## REQUIREMENT
Give back the line containing "This screenshot has width=1593, height=796." along with every line after it, exactly, until the entries end.

Collected data entries:
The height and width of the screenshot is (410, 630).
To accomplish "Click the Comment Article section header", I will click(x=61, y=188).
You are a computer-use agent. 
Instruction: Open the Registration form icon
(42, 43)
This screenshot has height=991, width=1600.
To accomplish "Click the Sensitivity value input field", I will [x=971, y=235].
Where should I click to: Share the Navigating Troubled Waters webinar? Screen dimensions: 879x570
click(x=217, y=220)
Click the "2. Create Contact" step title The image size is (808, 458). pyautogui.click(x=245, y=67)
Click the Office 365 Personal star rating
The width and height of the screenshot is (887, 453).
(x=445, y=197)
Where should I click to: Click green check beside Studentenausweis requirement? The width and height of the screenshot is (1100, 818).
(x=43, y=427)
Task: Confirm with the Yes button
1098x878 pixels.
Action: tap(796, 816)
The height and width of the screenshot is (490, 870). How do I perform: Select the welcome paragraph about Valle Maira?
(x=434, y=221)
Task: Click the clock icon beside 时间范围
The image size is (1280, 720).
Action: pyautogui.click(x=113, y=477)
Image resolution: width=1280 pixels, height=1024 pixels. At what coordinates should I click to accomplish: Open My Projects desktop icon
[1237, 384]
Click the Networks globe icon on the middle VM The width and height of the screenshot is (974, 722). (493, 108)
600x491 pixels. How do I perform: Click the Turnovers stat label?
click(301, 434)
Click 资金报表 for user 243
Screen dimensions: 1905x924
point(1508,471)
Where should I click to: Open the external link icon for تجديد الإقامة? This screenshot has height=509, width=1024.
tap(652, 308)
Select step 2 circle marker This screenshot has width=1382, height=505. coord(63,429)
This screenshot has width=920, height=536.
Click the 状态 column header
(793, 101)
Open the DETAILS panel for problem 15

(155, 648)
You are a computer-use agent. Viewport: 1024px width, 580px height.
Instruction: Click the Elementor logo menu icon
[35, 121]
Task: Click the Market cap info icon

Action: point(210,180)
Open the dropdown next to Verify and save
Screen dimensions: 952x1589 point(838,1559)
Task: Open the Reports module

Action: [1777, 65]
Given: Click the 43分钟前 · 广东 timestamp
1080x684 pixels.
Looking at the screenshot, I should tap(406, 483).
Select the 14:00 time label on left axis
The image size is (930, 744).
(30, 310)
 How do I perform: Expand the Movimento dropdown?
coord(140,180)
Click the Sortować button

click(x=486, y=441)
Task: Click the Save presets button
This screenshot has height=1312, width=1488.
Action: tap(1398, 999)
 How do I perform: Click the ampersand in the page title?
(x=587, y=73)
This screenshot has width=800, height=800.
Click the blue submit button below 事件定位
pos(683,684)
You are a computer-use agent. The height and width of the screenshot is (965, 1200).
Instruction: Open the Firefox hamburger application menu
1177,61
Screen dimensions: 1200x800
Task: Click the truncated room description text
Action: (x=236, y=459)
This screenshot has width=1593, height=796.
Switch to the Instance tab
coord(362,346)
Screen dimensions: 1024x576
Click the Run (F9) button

## RESPONSE FOR THIS EXERCISE
This screenshot has width=1593, height=796.
Switch to the Instance tab
coord(362,346)
Screen dimensions: 1024x576
Click the Run (F9) button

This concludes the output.